- Written task
Count how many lines in the records below contain the string "coordinates", matching case exactly, and reply with only that number.

- Extracted information
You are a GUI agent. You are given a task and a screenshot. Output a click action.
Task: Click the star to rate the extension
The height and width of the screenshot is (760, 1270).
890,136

---

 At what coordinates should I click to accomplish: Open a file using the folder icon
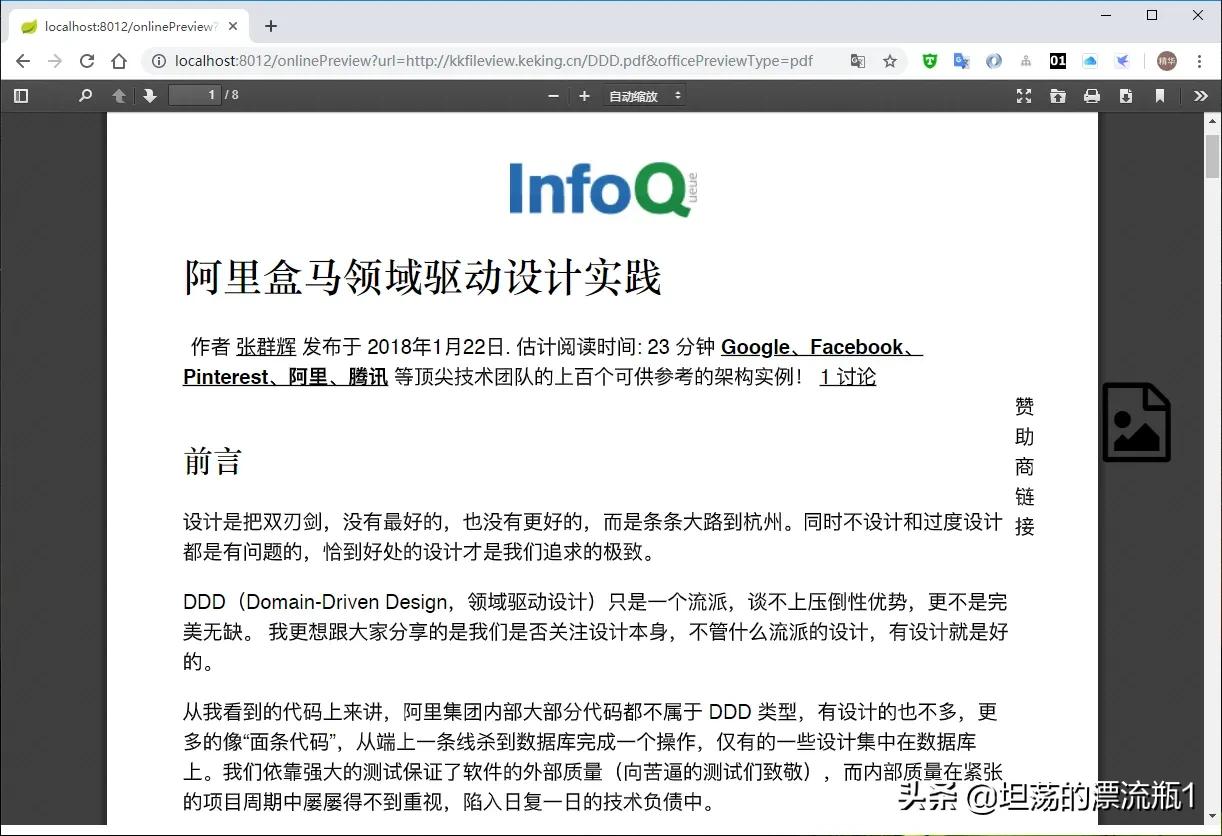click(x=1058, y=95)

* * *

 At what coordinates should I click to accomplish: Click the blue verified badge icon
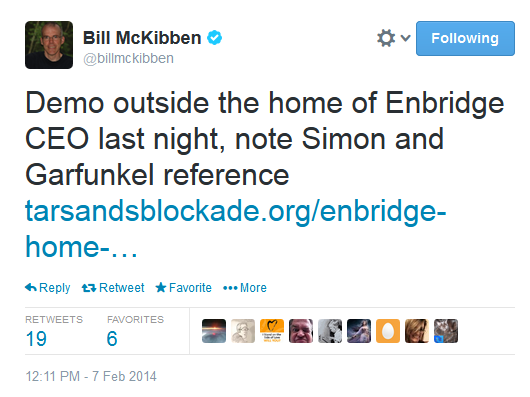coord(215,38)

- Result of this exercise
2